> SELECTED EXTRACT
** BEGIN **
- Decades:: 1970s; 1980s; 1990s; 2000s; 2010s;
- See also:: Other events of 1998 List of years in Hungary

= 1998 in Hungary =

The following lists events in the year 1998 in Hungary.

==Incumbents==
- President: Árpád Göncz
- Prime Minister: Gyula Horn (until 6 July), Viktor Orbán (from 6 July)
- Speaker of the National Assembly: Zoltán Gál (until 17 June), János Áder (from 18 June)

==Events==

- In an agreement with the Jewish community on confiscated properties, the Hungarian Government makes a compensatory payment of US$2.7 million and returns nine properties.
- Over half of refugees received in Hungary in 1998 hail from Afghanistan.
- 8,572 illegal immigrants expelled in the first half of 1998 by Hungarian police.
- Hungarian Government reports 154 rapes for the first half of 1998.

===May===
- May 10 - First round of 1998 Hungarian parliamentary election with a 56.26% turnout.
- May 24 - Second Round of 1998 Hungarian parliamentary election with a 57.01% turnout. Fidesz wins in coalition with FKGP and MDF.

=== June ===

- June 18 - President of the Republic Arpad Göncz asks Viktor Orban to form the new Government.
** END **
> WHAT NEEDS TO BE DONE
According to the list of 1998 events in Hungary, what was the voter turnout in the second round of the parliamentary election on May 24?

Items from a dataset
** BEGIN **
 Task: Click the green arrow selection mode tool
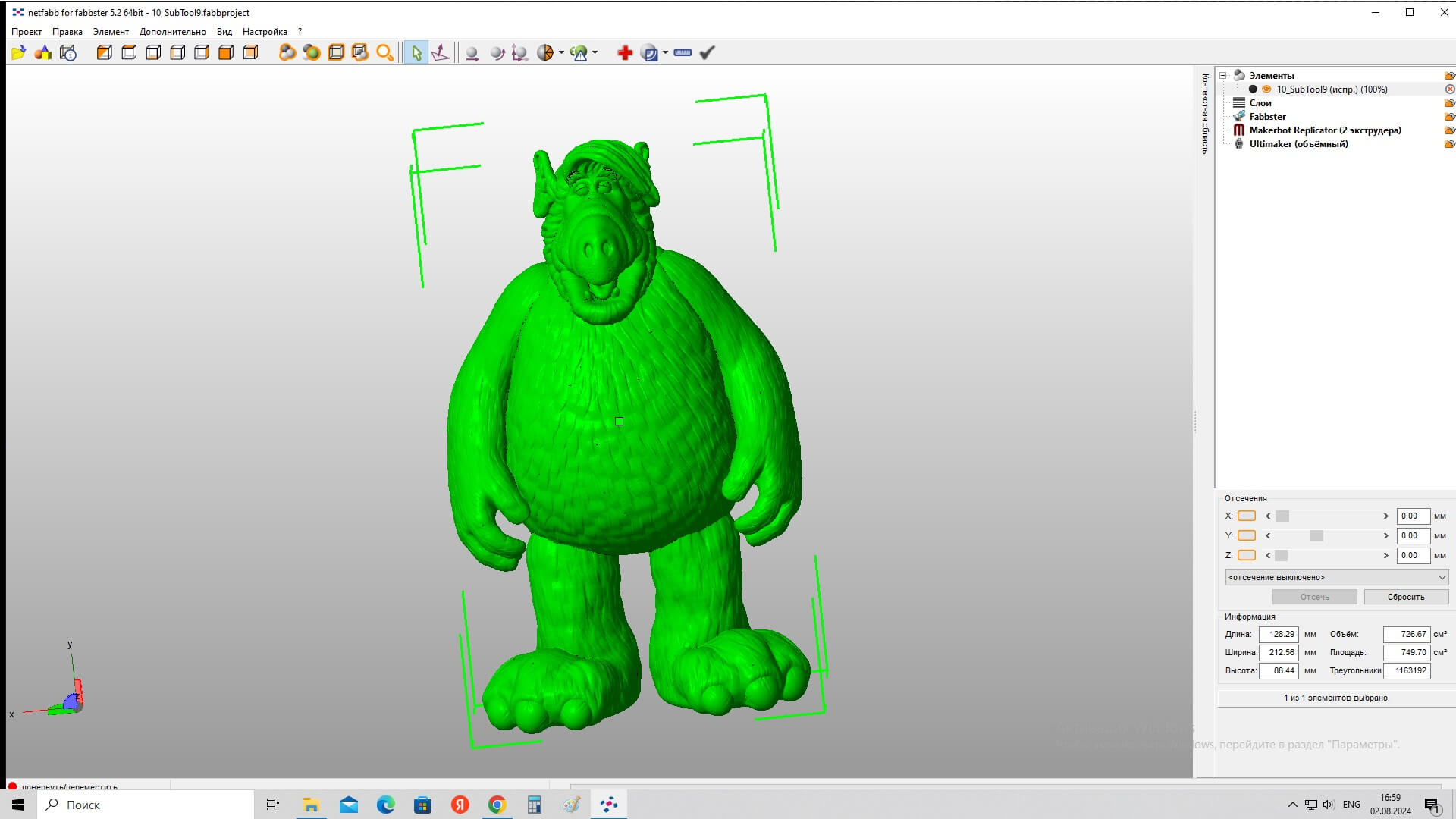416,52
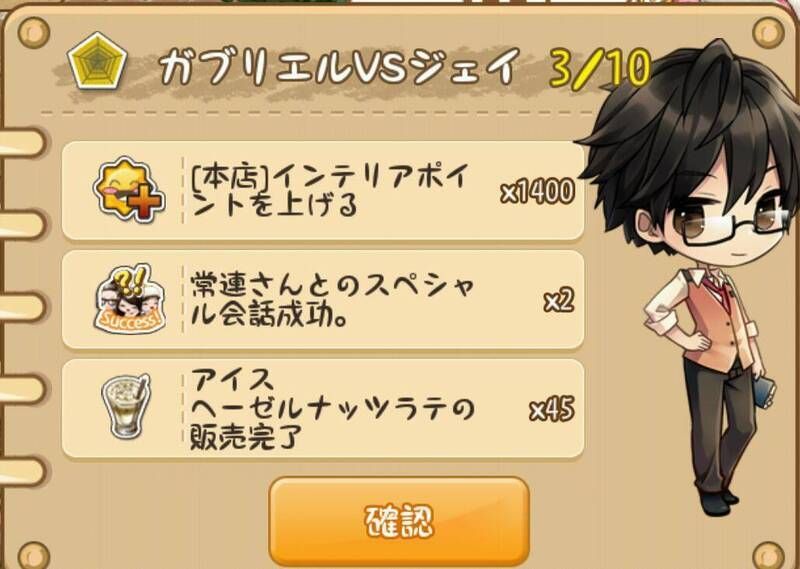Select the topmost notebook ring tab
This screenshot has height=569, width=800.
point(20,142)
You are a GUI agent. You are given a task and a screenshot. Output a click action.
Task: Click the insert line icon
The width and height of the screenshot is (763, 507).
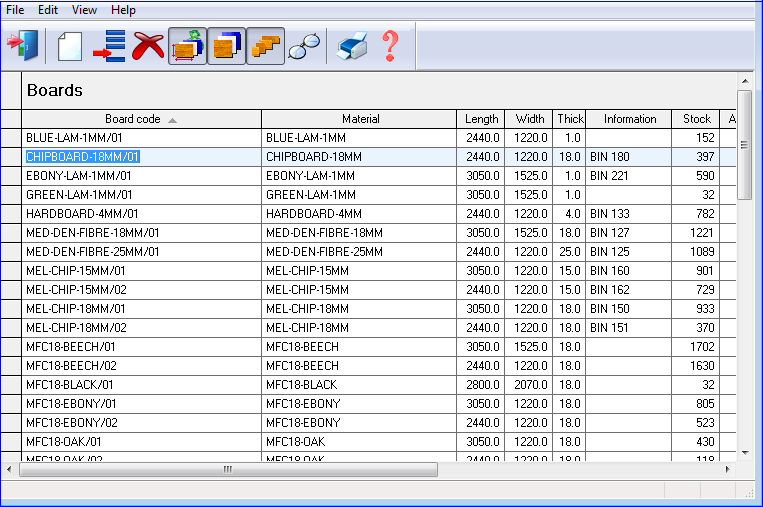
** END **
> SOLUTION FOR THIS EXERCISE
57.01%